Although this will involve "creating" the necessary documentation to qualify for a conforming loan, Ezekiel focuses on the promise of a lower interest rate, which will mean a lower monthly payment, along with other buyer assistance monies. Plus, he is told that it is far less complicated than the options Alisa and Rose had thoroughly explained.

At this point, Alisa and Rose are very frustrated by Ezekiel’s behavior. Did they do too much explaining? Where did they go wrong? They had nothing but Ezekiel’s best interests in mind, yet he chose to circumvent the entire process and work with a lender who does not explain anything. Instead, he says only what Ezekiel wants to hear and finishes every sentence with, "Don’t worry. I’ll take care of everything."

Mordidas: bribes or ‘bites’?

It’s no secret that bribery is a way of life in many Latin American countries. In some parts of Mexico people refer to bribes as "mordidas" — it translates in English to "bites." So it is fair to assume that many folks coming from Latin American countries have this mentality or custom.

After observing many cases I have come to the conclusion that most of these individuals never once believed they were breaking the law — much less doing something criminal by "creating" necessary documents to obtain a loan or paying someone to "create" false documents. However, in our country these actions are labeled "forgery" and "fraud" and with them come serious consequences.

One would-be homebuyer explained it to me like this: "If my family is hungry and I have no money, I don’t think it’s a crime to steal food to feed them. So if my family needs a home, and they deserve a home, who am I harming by creating a paper that will get us a home?"
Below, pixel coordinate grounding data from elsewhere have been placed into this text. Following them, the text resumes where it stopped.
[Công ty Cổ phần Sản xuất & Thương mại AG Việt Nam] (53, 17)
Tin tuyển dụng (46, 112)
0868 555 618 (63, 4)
So there you have it, in a nutshell. You have the family who wants to be homeowners and who do not believe they are harming anyone by fraudulently obtaining a loan. Then you have the unscrupulous predators that understand this immigrant mentality and knowingly break the law and fleece their victims in the process, to line their own wallets.

It’s a sad state of affairs.

Unfortunately, I do not have a solution — but I am seeking to shine the light on an ongoing problem.

Margie O’Campo de Castillo is the broker for Arizona Dream Realty LLC. She has worked in the real estate industry since the 1980s as a Realtor, public speaker, educator, Hispanic-market expert, moderator, panelist and presenter. She has served as president of the Arizona chapter of the Hispanic Association of Real Estate Professionals and the Board of the National Association of Hispanic Real Estate Professionals.